What you should do
Gather all lines in the entries that include the word "will".

Data records

- Opening Delimiter -

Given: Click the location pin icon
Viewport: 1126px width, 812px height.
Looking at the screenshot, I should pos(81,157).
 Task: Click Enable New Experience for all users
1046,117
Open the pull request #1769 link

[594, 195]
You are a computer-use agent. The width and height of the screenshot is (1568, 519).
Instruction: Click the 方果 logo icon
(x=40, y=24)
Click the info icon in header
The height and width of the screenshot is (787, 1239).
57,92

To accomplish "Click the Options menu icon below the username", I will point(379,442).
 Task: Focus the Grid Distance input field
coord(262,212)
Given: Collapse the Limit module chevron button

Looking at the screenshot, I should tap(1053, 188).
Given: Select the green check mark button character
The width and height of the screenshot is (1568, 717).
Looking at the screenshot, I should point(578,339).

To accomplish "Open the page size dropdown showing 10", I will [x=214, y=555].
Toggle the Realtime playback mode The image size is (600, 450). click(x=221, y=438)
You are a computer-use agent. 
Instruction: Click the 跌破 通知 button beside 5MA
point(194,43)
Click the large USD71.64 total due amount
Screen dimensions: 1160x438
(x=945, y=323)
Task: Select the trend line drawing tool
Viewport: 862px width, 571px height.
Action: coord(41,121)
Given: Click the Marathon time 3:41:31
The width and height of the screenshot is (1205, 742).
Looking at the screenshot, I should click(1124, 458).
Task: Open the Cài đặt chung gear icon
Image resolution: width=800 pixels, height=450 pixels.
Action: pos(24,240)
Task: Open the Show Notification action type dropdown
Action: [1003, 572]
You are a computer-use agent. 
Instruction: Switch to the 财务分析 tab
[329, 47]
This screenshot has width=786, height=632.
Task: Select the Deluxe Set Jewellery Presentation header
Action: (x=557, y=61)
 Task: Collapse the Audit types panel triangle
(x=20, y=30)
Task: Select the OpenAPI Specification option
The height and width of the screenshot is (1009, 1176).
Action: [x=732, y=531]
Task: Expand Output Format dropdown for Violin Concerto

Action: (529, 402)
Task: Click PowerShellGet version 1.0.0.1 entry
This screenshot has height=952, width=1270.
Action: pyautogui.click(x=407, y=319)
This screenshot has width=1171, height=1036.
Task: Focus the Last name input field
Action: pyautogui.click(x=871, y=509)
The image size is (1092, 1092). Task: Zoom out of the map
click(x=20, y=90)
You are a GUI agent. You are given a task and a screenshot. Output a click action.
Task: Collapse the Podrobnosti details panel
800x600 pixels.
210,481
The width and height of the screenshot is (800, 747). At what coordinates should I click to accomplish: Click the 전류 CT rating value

- Closing Delimiter -

Result
To accomplish "Click the Options menu icon below the username", I will point(379,442).
To accomplish "Open the page size dropdown showing 10", I will [x=214, y=555].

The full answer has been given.